Rock Landscapes

To understand a landscape one must learn its bones. Rocks gorge and flood plain, ice-smoothed hill or upthrust ridge record the earth’s experience like wrinkles on an old face…The underground bones control the growth above, the green skin of earth revealing what lies below.

Marion Campbell, ‘Argyll: The Enduring Heartland’
Sacrum, Erica Van Loon – Image from http://www.ericavanloon.nl/sacrum/

Based on the above collection of research I have produced some drawings exploring further ideas of immersion discussed in previous posts. As can be seen in the above notes, Erica Van Loon’s piece Sacrum is an etching of a human spinal bone, zoomed in as though a landscape around which the audience can walk. By chance, on a recent beach walk I discovered a vertebrae (of an unknown animal) so my first drawing explores very similar ideas to Van Loon’s. My piece enlarges the bone, immersing the viewer, the composition aiming to draw the eye through the piece into the imagined centre of the object. The cropped composition is influenced by the zines I created; cropping compositions, abstracting them, playing with macro and micro, is a good tactic of drawing the audience in and creating an immersive experience in small objects. I chose to use intricate mark-making to heighten this desire to look closer, the intricacy hopefully also providing an attractive force to viewers. This mark-making also means the process of creating the work was relatively time-consuming, something I have spoken about before as being an important aspect to the work (particularly when sculptural) as time almost becomes bound up in the final result. Their close-up nature also really emphasised to me how drawing can become the process of looking, spending time with and understanding the object in question.

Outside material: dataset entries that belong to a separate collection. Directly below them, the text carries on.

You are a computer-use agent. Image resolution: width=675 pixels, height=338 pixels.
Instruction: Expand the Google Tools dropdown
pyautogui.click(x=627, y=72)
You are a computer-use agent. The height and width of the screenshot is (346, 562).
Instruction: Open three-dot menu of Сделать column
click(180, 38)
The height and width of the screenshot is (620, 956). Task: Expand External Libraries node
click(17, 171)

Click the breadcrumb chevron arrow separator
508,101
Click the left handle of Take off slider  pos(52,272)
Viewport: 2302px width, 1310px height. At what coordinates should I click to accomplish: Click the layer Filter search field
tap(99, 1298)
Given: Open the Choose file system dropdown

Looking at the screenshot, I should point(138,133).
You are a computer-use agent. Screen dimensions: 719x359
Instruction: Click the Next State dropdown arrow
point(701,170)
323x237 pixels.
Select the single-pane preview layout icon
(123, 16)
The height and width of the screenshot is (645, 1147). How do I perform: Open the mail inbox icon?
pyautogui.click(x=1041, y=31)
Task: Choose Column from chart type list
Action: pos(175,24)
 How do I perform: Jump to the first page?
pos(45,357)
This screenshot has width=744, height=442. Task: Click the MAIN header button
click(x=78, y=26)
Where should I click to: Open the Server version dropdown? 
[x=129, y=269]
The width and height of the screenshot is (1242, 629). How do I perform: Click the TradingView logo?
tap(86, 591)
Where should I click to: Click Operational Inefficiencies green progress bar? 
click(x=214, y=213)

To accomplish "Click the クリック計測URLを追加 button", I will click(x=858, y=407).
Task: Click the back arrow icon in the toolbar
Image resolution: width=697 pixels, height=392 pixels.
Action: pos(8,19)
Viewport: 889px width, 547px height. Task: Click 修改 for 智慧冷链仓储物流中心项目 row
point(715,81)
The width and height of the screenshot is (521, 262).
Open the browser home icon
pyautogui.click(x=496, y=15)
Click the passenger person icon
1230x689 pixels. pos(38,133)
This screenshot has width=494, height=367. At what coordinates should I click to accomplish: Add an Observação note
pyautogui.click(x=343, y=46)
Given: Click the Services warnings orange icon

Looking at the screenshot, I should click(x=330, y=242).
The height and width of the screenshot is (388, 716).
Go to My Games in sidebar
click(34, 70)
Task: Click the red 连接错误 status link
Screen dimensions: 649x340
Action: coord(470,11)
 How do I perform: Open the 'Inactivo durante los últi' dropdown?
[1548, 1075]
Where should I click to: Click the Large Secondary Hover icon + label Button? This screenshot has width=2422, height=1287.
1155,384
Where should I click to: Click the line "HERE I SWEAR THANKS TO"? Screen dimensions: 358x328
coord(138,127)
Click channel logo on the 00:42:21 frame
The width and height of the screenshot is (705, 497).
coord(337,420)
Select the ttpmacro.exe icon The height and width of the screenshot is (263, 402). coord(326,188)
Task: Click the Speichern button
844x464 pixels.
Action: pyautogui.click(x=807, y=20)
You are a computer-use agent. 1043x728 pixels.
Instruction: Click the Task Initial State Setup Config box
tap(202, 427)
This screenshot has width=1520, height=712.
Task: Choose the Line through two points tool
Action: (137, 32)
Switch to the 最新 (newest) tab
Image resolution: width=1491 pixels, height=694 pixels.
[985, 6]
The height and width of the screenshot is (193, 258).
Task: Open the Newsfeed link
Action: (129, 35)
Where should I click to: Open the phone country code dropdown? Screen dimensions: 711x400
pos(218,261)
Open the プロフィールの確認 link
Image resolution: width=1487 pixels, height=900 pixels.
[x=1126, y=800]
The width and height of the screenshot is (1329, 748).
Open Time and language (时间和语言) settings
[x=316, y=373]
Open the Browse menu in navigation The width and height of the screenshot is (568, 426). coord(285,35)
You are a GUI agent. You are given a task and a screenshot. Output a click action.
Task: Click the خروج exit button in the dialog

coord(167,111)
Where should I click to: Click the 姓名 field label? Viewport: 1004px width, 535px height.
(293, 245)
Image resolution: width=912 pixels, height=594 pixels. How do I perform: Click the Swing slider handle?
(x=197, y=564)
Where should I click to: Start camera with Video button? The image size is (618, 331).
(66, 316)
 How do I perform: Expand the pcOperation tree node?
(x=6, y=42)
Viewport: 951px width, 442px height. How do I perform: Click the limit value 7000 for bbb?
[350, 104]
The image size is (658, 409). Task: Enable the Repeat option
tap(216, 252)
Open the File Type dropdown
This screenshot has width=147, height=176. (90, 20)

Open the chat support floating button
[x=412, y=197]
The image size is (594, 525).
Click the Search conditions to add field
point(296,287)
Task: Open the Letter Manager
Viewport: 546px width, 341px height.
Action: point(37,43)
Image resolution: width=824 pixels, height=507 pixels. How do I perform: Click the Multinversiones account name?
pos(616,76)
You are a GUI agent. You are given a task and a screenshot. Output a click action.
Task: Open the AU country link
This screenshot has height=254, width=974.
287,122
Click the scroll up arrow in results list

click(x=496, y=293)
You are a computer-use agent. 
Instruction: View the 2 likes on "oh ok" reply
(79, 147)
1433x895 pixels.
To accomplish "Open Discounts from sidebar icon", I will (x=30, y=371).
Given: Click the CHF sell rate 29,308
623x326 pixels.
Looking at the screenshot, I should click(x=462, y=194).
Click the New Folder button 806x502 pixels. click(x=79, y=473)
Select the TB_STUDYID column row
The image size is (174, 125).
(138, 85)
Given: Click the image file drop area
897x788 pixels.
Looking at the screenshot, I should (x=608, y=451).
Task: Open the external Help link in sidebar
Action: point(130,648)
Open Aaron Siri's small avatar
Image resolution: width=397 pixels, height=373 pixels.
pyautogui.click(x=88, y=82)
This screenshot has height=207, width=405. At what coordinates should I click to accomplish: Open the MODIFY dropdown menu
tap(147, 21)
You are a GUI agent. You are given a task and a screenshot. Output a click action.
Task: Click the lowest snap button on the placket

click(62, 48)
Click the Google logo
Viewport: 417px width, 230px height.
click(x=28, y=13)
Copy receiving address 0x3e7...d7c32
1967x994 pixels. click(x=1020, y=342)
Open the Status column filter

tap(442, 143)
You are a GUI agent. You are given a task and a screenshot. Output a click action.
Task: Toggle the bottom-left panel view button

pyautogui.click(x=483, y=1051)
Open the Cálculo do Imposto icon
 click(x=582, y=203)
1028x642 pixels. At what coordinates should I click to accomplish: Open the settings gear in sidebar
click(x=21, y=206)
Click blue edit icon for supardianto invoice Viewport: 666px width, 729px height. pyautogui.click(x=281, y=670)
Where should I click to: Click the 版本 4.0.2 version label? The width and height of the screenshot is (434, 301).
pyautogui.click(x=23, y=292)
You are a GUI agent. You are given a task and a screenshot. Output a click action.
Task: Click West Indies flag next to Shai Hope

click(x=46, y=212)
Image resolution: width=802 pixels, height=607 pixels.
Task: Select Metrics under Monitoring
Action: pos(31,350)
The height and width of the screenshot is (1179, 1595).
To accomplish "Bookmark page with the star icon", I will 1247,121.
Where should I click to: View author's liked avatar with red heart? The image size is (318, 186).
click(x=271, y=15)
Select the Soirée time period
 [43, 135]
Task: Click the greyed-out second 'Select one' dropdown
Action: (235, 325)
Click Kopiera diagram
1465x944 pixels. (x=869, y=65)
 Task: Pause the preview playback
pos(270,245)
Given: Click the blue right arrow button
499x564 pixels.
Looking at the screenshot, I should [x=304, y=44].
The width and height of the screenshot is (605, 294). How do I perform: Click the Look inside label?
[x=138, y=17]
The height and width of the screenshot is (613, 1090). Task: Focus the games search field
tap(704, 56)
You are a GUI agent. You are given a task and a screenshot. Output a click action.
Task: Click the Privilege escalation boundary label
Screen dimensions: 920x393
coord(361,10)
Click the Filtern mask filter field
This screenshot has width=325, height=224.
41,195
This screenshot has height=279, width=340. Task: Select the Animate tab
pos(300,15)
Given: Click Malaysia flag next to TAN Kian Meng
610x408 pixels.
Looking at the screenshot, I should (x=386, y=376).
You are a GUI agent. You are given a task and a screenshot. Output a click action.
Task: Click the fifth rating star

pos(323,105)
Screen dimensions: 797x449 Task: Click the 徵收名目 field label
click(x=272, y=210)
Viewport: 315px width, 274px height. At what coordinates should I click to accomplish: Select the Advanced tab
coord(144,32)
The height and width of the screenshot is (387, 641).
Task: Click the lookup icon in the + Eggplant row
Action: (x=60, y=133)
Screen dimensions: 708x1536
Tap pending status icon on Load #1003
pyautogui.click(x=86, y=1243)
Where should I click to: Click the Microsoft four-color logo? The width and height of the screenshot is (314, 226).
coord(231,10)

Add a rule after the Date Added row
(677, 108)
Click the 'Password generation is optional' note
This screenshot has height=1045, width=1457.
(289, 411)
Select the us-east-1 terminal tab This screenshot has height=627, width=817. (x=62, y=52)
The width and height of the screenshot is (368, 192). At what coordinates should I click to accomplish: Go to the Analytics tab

I also thought it made sense to explore this same process with rocks, zooming into their surfaces, exploring them as though they were landscapes. As opposed to the bone, rock really can form landscapes which brings in an additional element of intrigue; perhaps at first glance it may appear as though simply a drawing of a landscape/rock formation but then there are often subtle differences between the small-scale patterns/textures/forms and the large scale.

This drawing had some areas that I felt were successful and some that weren’t so much. I like how the intricate mark-making of the first one has developed here, creating a highly detailed finish; to me it even leans close to the style of older engravings/etchings, as though it were a (mythical?) book illustration or something in this realm (another link back to zines/books). However, overall I don’t feel as though the piece has the landscape-style effect I was envisaging, instead appearing still as an individual pebble. The piece needs to be more immersive, ideally compositionally as the first one was, physically drawing the eye in and encompassing the viewer. The problem in part lies with my drawing being too similar to what I was drawing from: I struggle to draw from imagination alone, or even alter references to fit a different image in my mind, so perhaps this is something I need to work on. This may be helped by approaching drawings less formally – some rougher compositional sketches may have helped here as it would have allowed me to try out different ideas without committing so much time to each one.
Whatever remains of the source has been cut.